Une autre grande amélioration a été le dépistage, mais la plupart des cancers (90 %) «ne sont pas hérités des parents».
«Le cancer est une maladie génétique, car les cellules malignes présentent des altérations génétiques, mais dans la grande majorité des cas, elles n’ont rien à voir avec la personne, dans le sens d’hériter ces altérations des parents», a-t-il souligné.
Il s’agit, par exemple, «d’altérations génétiques secondaires au tabagisme», car «le tabac induit des mutations génétiques, mais ce n’est pas héréditaire».
Avec 24 sessions réalisées réunissant plus de 3 500 participants dans 15 villes, l’Ipatimup commence une nouvelle édition de «Tratar o Cancro por Tu», avec des thèmes centrés sur la prévention, la détection précoce et le traitement du cancer.
La session inaugurale à Matosinhos, dans le district de Porto, accueille la directrice de l’Agence Internationale de Recherche sur le Cancer (IARC), Elisabete Weiderpass, pour qui l’Europe «continue de faire face à de grands défis en termes d’occurrence de nouveaux cas de cancer».
La responsable observe, dans un communiqué de l’Ipatimup, que, «en parlant directement aux citoyens avec clarté, empathie et vérité», l’initiative est essentielle «pour briser les tabous et promouvoir l’accès à l’information, contribuant ainsi à une stratégie plus efficace de prévention et de contrôle du cancer».
À Matosinhos, le cycle abordera «Détection précoce : l’impact des dépistages oncologiques».
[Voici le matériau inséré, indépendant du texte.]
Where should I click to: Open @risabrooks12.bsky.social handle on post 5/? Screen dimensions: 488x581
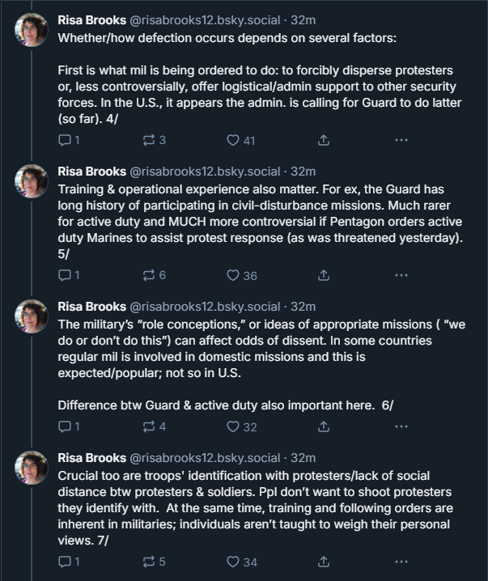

Le 22 janvier, Guarda accueille «Médecine oncologique de précision : médicaments innovants et comment y accéder».
Évora accueillera, le 12 février, «Le rôle de l’hérédité : l’importance de l’histoire familiale et des études génétiques», tandis que Viana do Castelo reçoit, le 19 février, «Environnement, comportement et cancer : comprendre pour prévenir» et Guimarães discute, le 5 mars, du «Diagnostic du cancer : de la biopsie à la décision clinique».
Le 12 mars, à Angra do Heroísmo, on abordera la «Prévention du cancer : principaux facteurs de risque».